Task goal:
Which lines run from the one containing "You are a GUI" through the end of the data? Write them out exactly, with the pictures left out.

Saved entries
________________________

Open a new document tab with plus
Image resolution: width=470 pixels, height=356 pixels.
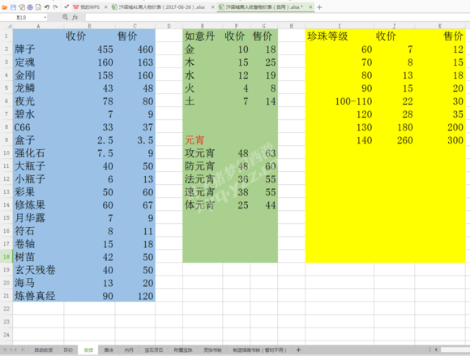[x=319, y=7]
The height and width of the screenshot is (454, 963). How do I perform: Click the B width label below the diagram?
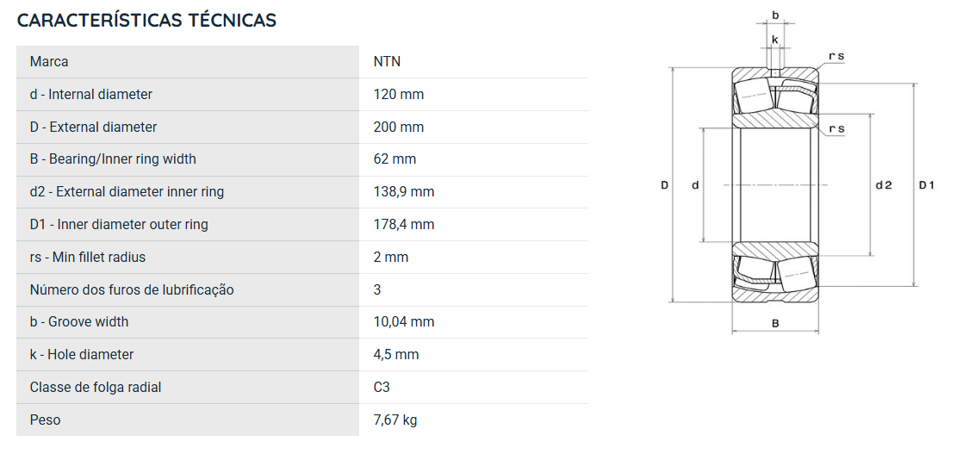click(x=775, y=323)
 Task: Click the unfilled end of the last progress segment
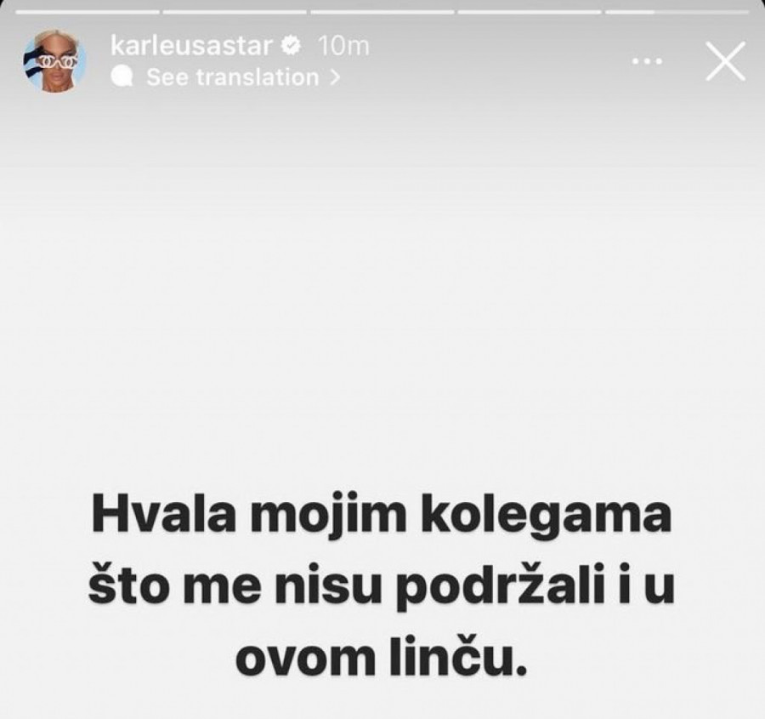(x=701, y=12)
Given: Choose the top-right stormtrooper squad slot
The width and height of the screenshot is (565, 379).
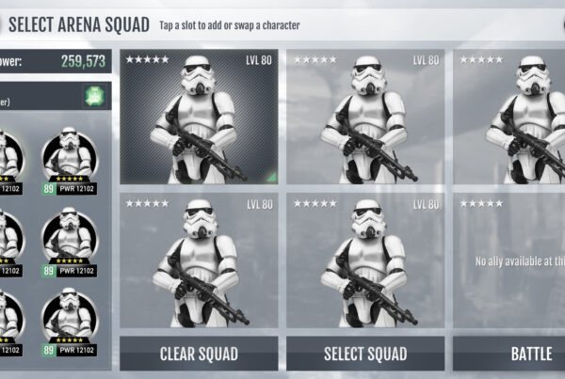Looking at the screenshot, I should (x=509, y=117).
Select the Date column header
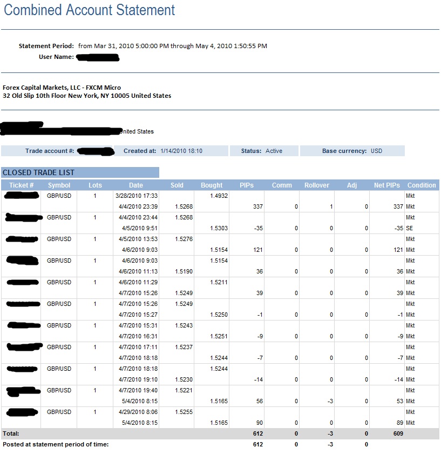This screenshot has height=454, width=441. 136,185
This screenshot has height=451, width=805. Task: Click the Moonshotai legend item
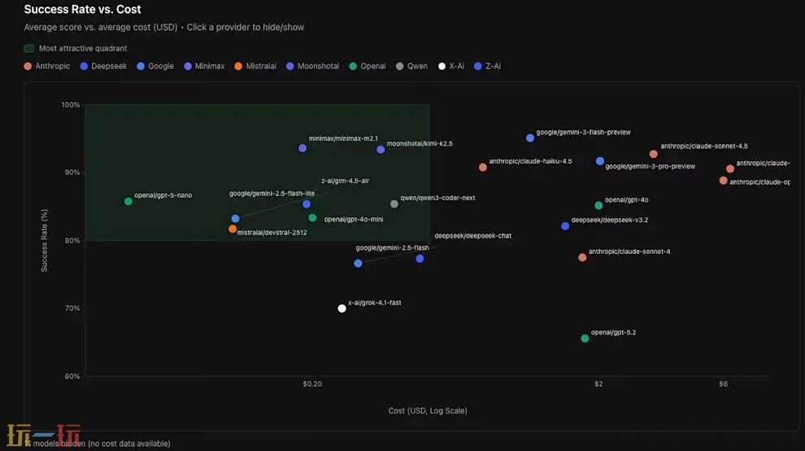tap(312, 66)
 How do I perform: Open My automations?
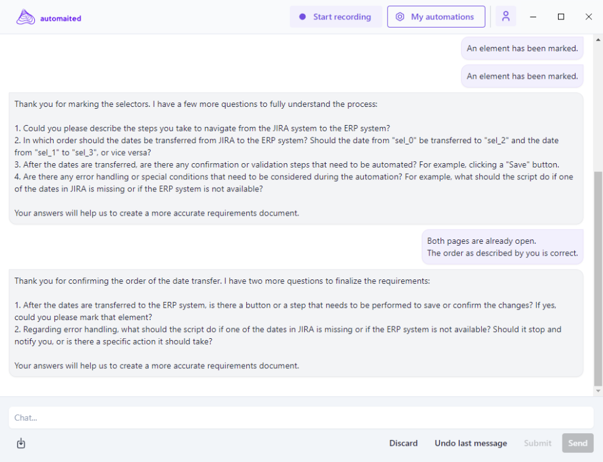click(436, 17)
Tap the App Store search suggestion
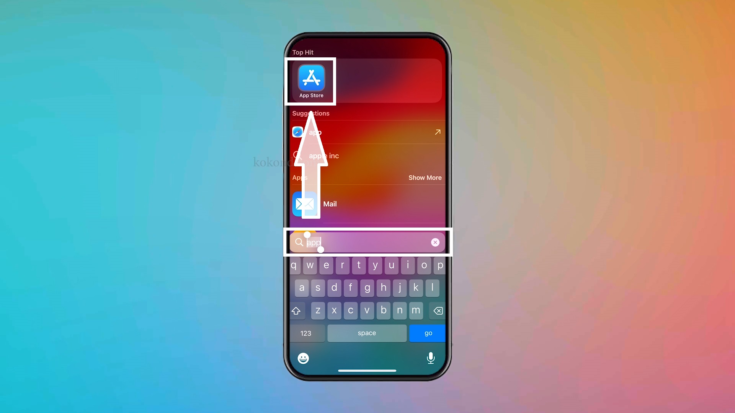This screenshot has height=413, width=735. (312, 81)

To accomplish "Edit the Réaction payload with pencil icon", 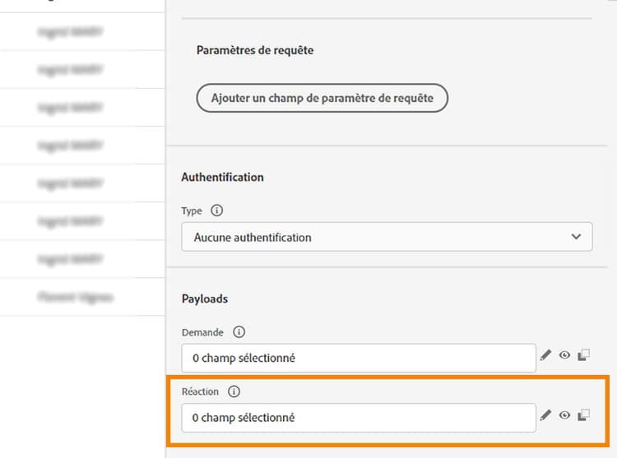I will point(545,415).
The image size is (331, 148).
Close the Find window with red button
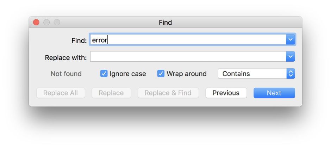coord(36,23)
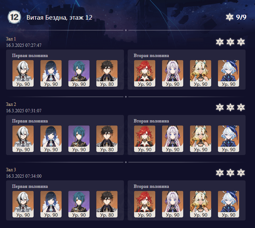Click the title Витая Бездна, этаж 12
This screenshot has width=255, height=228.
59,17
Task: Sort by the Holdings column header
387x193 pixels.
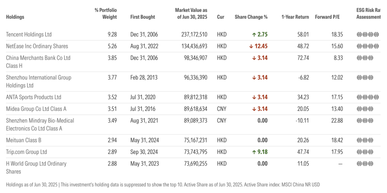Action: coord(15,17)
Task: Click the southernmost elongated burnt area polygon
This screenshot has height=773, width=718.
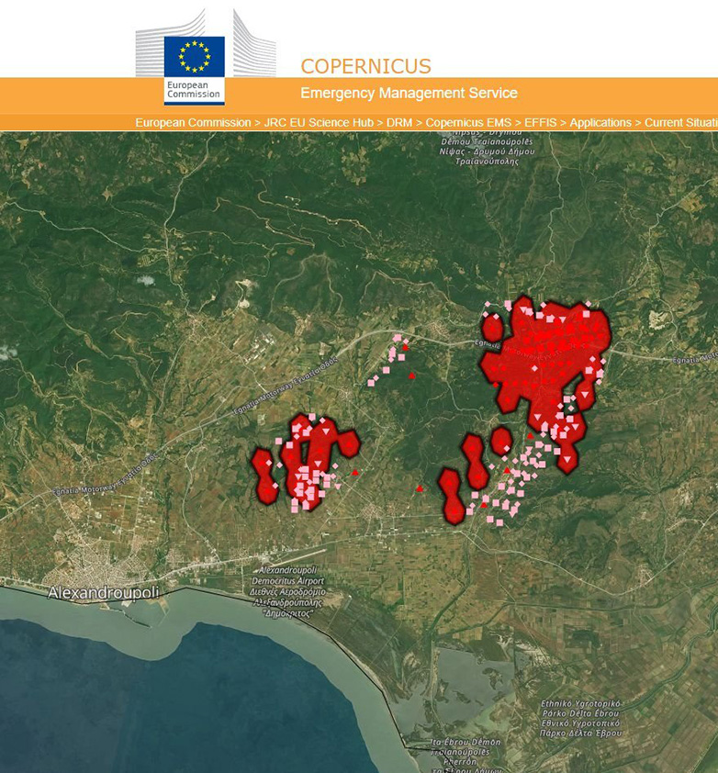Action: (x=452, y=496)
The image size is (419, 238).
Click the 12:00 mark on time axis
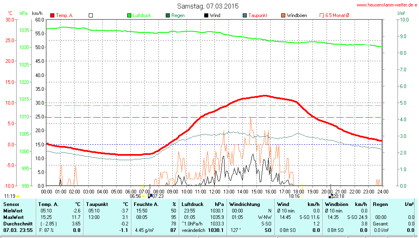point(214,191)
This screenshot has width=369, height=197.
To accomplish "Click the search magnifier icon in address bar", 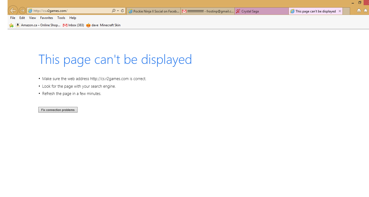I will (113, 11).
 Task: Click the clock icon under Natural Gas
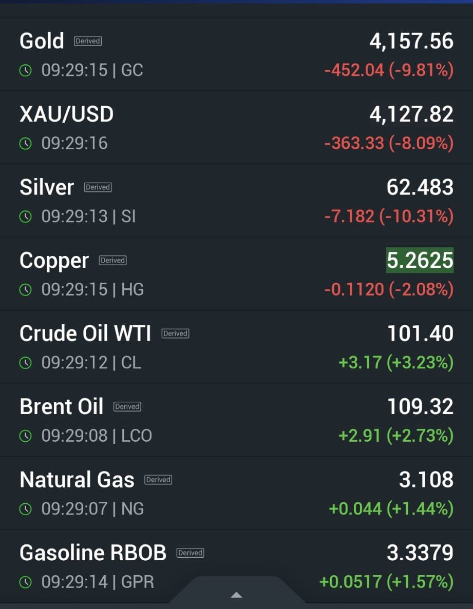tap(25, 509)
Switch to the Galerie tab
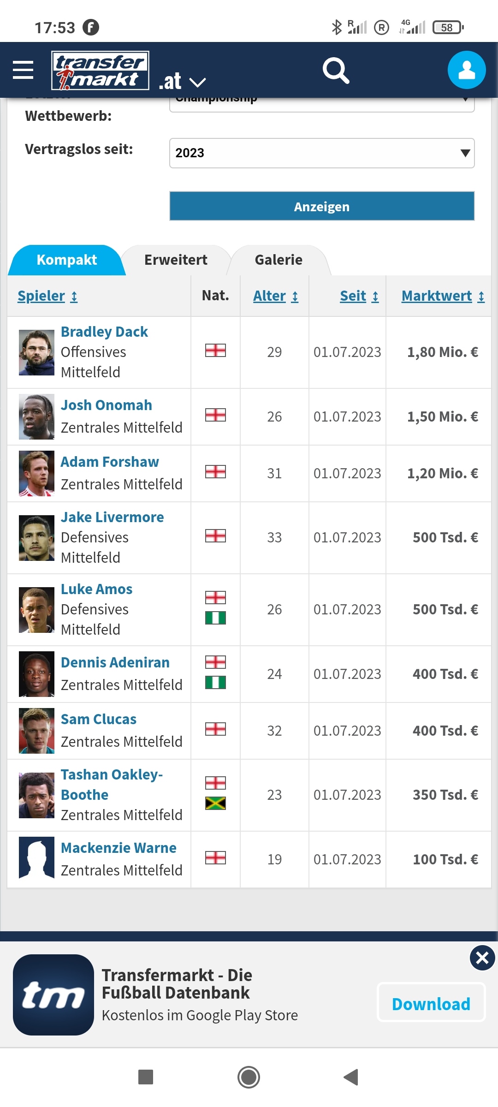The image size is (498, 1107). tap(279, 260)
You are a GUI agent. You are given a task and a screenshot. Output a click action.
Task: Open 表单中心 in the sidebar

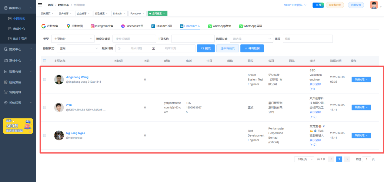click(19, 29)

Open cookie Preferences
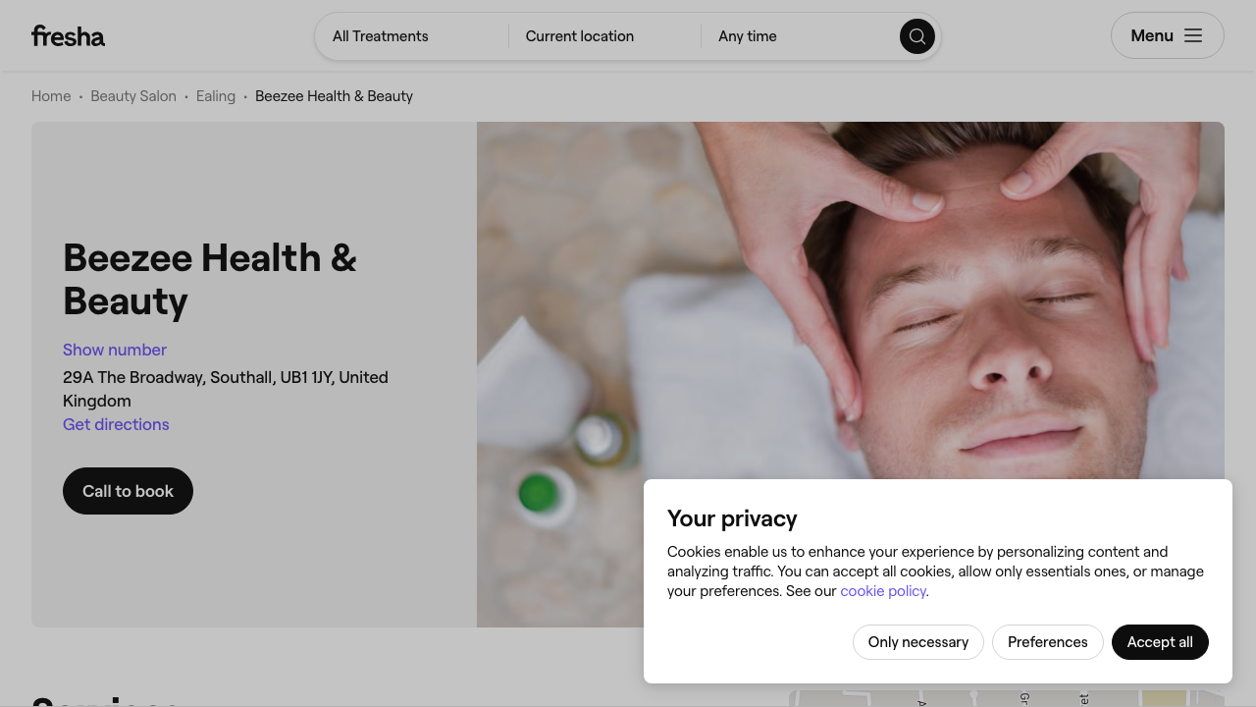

________________________

Response to the task:
You are a GUI agent. You are given a task and a screenshot. Output a click action.
Task: Open 表单中心 in the sidebar

click(19, 29)

Open cookie Preferences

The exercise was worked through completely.